1660238324073 Ian

Cybersecurity for field devices

June 18, 2020
Current field device networks—including wireless ones—lack adequate protection

All of us are aware of the importance of cybersecurity as an important element of any control or automation system. Control readers are also aware of how digital communications are part of most of the end devices (field sensors and actuators) installed for the past 20 years. Like other parts of the control system, because they have a microprocessor and communicate digitally, they too are at risk.

Simon Clarke, Herman Storey and Joe Weiss have been working on this issue for the joint cybersecurity and safety working group in ISA84 and ISA99, and they presented their work at the most recent ISA-84 meeting. Weiss summarized some of this in his Unfettered blog post (www.controlglobal.com/blogs/unfettered/an-assessment-of-presidential-executive-order-13920-securing-the-united-states-bulk-power-system) on how it might impact safety systems. Safety systems, though critical, are only one part of the control puzzle.

Control and safety system field devices require direct (unrestricted) access for provisioning, configuration, commissioning and maintenance, including calibration and troubleshooting. As it presently stands, unrestricted means no authentication or authorization is possible other than the profiles assigned to workstations used to provide system access. The portable handheld devices used for most work with field devices provide direct access, and their users have no login capability or authentication. Meanwhile, portable tools used with unrestricted access require metadata and executable files from the Internet.

Granted, the primary cyber threat is from personnel assigned to work on devices, who have physical access, access tools and no malicious intent. Accidents do happen after all, and in some cases a simple typo can lead to negative consequences. However, because of the lack of cyber forensics, it may not be possible to identify device anomalies as being cyber-related.

The installed base of field devices are part of unsecured networks that were not designed to adequately address cybersecurity. Products, including safety products, have no protection for control system field devices, and most sensor-level protocols have no network security protection.

The basic AAA requirements of cybersecurity management are authentication (identifying a user), authorization (user has the authority to make requested changes) and accounting (monitoring the resources a user consumes). The challenge is how to meet these requirements with minimal impact to the control system, while also providing some protection for the installed base.

As indicated above, the most likely source of cyber threat is internal; initial controls can be managed through administrative procedures, with Clarke, Storey and Weiss suggesting:

  • Access control be provided by policies and procedures that substitute for system-level tools;
  • Continuous and intermittent monitoring supplement the tools that are available;
  • Configuration management, including archiving;
  • Management of metadata file downloads and installation must include handheld devices.

Procedures inadequate

This list of compensating countermeasures being largely procedural can be upgraded at any time, and should be managed so they're adequate for risk management needs.

Unfortunately, procedures aren't enough.

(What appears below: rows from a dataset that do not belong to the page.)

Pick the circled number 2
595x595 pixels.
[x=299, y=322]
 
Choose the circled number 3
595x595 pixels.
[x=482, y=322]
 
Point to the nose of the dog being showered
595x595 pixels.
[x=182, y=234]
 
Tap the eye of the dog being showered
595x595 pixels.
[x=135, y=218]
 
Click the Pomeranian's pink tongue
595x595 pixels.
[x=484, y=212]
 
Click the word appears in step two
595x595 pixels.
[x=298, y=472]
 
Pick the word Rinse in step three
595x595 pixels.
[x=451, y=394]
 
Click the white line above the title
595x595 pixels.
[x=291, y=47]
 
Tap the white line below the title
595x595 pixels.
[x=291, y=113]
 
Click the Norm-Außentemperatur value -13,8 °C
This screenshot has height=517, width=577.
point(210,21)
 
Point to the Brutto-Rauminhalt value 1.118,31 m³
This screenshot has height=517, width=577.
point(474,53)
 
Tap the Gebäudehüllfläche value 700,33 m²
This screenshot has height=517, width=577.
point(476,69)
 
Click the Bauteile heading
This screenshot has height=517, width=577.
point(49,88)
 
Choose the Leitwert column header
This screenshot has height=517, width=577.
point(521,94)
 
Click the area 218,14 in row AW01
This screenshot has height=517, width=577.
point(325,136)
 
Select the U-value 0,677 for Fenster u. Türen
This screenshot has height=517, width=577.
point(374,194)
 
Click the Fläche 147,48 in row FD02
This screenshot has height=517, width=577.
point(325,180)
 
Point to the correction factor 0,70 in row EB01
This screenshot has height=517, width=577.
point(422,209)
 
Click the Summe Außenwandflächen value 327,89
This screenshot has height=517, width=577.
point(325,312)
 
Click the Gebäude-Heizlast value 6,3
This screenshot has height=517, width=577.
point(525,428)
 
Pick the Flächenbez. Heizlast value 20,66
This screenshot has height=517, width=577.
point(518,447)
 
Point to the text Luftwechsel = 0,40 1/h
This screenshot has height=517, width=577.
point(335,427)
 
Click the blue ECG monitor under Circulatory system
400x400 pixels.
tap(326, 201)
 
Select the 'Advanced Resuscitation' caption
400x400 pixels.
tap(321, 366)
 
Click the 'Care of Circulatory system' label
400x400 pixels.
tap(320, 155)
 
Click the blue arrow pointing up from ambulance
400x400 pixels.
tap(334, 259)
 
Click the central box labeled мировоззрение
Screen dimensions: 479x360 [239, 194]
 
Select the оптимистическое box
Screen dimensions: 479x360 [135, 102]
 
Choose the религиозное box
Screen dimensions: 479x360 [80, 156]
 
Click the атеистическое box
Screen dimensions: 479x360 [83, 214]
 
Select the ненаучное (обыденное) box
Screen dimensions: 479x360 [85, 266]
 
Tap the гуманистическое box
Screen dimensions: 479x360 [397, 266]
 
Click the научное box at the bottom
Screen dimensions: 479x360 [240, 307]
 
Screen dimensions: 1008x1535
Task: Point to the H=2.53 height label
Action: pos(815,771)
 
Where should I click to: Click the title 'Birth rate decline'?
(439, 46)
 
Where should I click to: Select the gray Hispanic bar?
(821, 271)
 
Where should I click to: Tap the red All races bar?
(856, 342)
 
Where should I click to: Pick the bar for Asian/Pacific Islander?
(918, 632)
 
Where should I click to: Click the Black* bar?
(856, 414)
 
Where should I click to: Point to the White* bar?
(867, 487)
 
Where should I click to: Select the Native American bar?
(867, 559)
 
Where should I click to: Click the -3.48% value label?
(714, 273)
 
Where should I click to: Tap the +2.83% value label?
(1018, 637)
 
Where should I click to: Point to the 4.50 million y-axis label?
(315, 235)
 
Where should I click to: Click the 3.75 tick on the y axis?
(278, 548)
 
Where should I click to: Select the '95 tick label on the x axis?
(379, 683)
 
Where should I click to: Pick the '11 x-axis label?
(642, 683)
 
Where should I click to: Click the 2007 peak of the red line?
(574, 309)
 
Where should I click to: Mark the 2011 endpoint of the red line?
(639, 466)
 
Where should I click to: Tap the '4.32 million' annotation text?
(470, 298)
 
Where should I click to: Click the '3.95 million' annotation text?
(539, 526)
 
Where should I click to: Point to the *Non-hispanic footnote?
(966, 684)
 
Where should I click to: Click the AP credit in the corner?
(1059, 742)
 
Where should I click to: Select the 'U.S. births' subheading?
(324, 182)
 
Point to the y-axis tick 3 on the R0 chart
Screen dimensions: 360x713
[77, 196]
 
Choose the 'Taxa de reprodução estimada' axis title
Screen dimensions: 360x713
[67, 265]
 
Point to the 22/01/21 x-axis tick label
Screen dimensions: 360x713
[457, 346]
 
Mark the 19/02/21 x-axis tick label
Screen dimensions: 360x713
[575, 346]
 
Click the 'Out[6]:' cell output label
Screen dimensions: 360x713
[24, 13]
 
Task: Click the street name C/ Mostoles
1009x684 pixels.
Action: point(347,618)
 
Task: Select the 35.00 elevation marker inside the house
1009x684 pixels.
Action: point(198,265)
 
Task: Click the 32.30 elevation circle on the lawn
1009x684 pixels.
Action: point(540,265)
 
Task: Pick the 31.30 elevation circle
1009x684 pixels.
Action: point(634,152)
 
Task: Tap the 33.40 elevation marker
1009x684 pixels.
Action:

Existing devices and protocols do have noted gaps in cybersecurity risk management capabilities, and as we know from many decades-old field devices in service, once installed, devices and protocols are generally not subject to upgrade processes and therefore remain as possible back doors, until they fail and require replacement.

One concept to introduce cybersecurity to the field level is like that of the “black channel” used for safety protocols, where appropriate code with messaging checks is installed at both ends of the communication path like a VPN. This won't address the issue for existing field devices but could be a future enhancement, though industry would have to agree on how to implement and certify it for interoperability.